• [Recorded data]
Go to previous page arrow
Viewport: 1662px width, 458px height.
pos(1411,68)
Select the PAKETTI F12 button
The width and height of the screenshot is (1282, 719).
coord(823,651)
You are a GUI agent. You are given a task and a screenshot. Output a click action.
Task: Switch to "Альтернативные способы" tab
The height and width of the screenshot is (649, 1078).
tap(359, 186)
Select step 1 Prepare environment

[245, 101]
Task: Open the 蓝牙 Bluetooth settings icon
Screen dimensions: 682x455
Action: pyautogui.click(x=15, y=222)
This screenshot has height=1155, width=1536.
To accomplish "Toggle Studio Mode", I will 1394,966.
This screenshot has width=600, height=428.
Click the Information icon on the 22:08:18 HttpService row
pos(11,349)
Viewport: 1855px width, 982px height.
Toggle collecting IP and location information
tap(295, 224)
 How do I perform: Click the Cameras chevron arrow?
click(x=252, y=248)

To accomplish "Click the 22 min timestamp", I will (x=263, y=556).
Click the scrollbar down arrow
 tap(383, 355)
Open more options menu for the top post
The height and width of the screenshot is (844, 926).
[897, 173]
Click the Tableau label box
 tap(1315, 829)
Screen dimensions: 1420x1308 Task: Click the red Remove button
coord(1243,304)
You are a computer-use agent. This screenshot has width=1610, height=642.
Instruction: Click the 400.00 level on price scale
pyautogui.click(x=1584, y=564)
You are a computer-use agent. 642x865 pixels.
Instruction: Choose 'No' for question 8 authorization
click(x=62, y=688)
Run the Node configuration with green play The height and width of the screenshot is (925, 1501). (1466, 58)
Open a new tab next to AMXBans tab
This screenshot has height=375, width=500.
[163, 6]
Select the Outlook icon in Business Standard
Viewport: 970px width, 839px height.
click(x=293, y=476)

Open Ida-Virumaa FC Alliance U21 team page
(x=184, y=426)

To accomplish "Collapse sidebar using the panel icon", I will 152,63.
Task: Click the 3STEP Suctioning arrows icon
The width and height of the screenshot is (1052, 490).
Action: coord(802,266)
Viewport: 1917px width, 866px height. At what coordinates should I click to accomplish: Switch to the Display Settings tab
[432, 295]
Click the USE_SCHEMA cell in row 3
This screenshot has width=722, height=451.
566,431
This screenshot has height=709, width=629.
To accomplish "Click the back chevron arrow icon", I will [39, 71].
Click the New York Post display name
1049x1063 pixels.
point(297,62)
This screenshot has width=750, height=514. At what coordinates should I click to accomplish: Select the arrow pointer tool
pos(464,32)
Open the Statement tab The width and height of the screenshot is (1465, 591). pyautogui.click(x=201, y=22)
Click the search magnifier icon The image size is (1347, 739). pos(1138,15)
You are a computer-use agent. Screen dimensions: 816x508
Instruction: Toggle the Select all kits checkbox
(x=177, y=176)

• [Instructions to follow] The response should be an exact copy of all the records above.

• [Task result]
Go to previous page arrow
Viewport: 1662px width, 458px height.
pos(1411,68)
Select the PAKETTI F12 button
The width and height of the screenshot is (1282, 719).
coord(823,651)
You are a GUI agent. You are given a task and a screenshot. Output a click action.
Task: Switch to "Альтернативные способы" tab
The height and width of the screenshot is (649, 1078).
tap(359, 186)
Select step 1 Prepare environment

[245, 101]
Task: Open the 蓝牙 Bluetooth settings icon
Screen dimensions: 682x455
Action: pyautogui.click(x=15, y=222)
This screenshot has height=1155, width=1536.
To accomplish "Toggle Studio Mode", I will 1394,966.
This screenshot has width=600, height=428.
Click the Information icon on the 22:08:18 HttpService row
pos(11,349)
Viewport: 1855px width, 982px height.
Toggle collecting IP and location information
tap(295, 224)
 How do I perform: Click the Cameras chevron arrow?
click(x=252, y=248)

To accomplish "Click the 22 min timestamp", I will (x=263, y=556).
Click the scrollbar down arrow
 tap(383, 355)
Open more options menu for the top post
The height and width of the screenshot is (844, 926).
[897, 173]
Click the Tableau label box
 tap(1315, 829)
Screen dimensions: 1420x1308 Task: Click the red Remove button
coord(1243,304)
You are a computer-use agent. This screenshot has width=1610, height=642.
Instruction: Click the 400.00 level on price scale
pyautogui.click(x=1584, y=564)
You are a computer-use agent. 642x865 pixels.
Instruction: Choose 'No' for question 8 authorization
click(x=62, y=688)
Run the Node configuration with green play The height and width of the screenshot is (925, 1501). (1466, 58)
Open a new tab next to AMXBans tab
This screenshot has height=375, width=500.
[163, 6]
Select the Outlook icon in Business Standard
Viewport: 970px width, 839px height.
click(x=293, y=476)

Open Ida-Virumaa FC Alliance U21 team page
(x=184, y=426)

To accomplish "Collapse sidebar using the panel icon", I will 152,63.
Task: Click the 3STEP Suctioning arrows icon
The width and height of the screenshot is (1052, 490).
Action: coord(802,266)
Viewport: 1917px width, 866px height. At what coordinates should I click to accomplish: Switch to the Display Settings tab
[432, 295]
Click the USE_SCHEMA cell in row 3
This screenshot has width=722, height=451.
566,431
This screenshot has height=709, width=629.
To accomplish "Click the back chevron arrow icon", I will [39, 71].
Click the New York Post display name
1049x1063 pixels.
point(297,62)
This screenshot has width=750, height=514. At what coordinates should I click to accomplish: Select the arrow pointer tool
pos(464,32)
Open the Statement tab The width and height of the screenshot is (1465, 591). pyautogui.click(x=201, y=22)
Click the search magnifier icon The image size is (1347, 739). pos(1138,15)
You are a computer-use agent. Screen dimensions: 816x508
Instruction: Toggle the Select all kits checkbox
(x=177, y=176)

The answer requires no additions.